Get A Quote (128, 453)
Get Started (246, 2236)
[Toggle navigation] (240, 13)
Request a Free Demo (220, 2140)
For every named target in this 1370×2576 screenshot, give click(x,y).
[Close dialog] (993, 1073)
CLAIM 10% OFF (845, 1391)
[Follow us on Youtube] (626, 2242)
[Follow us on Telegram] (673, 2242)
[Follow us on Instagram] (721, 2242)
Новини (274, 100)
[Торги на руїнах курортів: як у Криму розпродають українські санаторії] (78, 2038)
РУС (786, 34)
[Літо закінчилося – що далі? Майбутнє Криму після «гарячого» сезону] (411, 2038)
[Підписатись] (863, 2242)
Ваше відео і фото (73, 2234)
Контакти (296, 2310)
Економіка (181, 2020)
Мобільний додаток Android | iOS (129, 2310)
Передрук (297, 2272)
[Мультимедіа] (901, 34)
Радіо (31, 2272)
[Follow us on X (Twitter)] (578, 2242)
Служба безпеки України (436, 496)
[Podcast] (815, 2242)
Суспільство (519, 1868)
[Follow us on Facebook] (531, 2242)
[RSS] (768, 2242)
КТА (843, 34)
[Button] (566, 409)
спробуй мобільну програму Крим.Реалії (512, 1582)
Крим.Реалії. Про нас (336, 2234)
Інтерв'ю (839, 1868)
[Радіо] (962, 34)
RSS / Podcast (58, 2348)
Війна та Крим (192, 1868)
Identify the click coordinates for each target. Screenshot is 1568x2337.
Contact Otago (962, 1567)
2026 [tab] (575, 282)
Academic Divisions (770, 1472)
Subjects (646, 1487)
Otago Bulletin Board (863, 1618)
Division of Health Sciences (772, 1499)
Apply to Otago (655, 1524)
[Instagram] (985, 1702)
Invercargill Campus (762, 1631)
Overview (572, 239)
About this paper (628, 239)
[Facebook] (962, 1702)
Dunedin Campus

**AIM OF THE EXERCISE**.
Each line above is to be restated exactly.

**SOLUTION TO THE EXERCISE**.
Get A Quote (128, 453)
Get Started (246, 2236)
[Toggle navigation] (240, 13)
Request a Free Demo (220, 2140)
For every named target in this 1370×2576 screenshot, give click(x,y).
[Close dialog] (993, 1073)
CLAIM 10% OFF (845, 1391)
[Follow us on Youtube] (626, 2242)
[Follow us on Telegram] (673, 2242)
[Follow us on Instagram] (721, 2242)
Новини (274, 100)
[Торги на руїнах курортів: як у Криму розпродають українські санаторії] (78, 2038)
РУС (786, 34)
[Літо закінчилося – що далі? Майбутнє Криму після «гарячого» сезону] (411, 2038)
[Підписатись] (863, 2242)
Ваше відео і фото (73, 2234)
Контакти (296, 2310)
Економіка (181, 2020)
Мобільний додаток Android | iOS (129, 2310)
Передрук (297, 2272)
[Мультимедіа] (901, 34)
Радіо (31, 2272)
[Follow us on X (Twitter)] (578, 2242)
Служба безпеки України (436, 496)
[Podcast] (815, 2242)
Суспільство (519, 1868)
[Follow us on Facebook] (531, 2242)
[RSS] (768, 2242)
КТА (843, 34)
[Button] (566, 409)
спробуй мобільну програму Крим.Реалії (512, 1582)
Крим.Реалії. Про нас (336, 2234)
Інтерв'ю (839, 1868)
[Радіо] (962, 34)
RSS / Podcast (58, 2348)
Війна та Крим (192, 1868)
Identify the click coordinates for each target. Screenshot is 1568x2337.
Contact Otago (962, 1567)
2026 [tab] (575, 282)
Academic Divisions (770, 1472)
Subjects (646, 1487)
Otago Bulletin Board (863, 1618)
Division of Health Sciences (772, 1499)
Apply to Otago (655, 1524)
[Instagram] (985, 1702)
Invercargill Campus (762, 1631)
Overview (572, 239)
About this paper (628, 239)
[Facebook] (962, 1702)
Dunedin Campus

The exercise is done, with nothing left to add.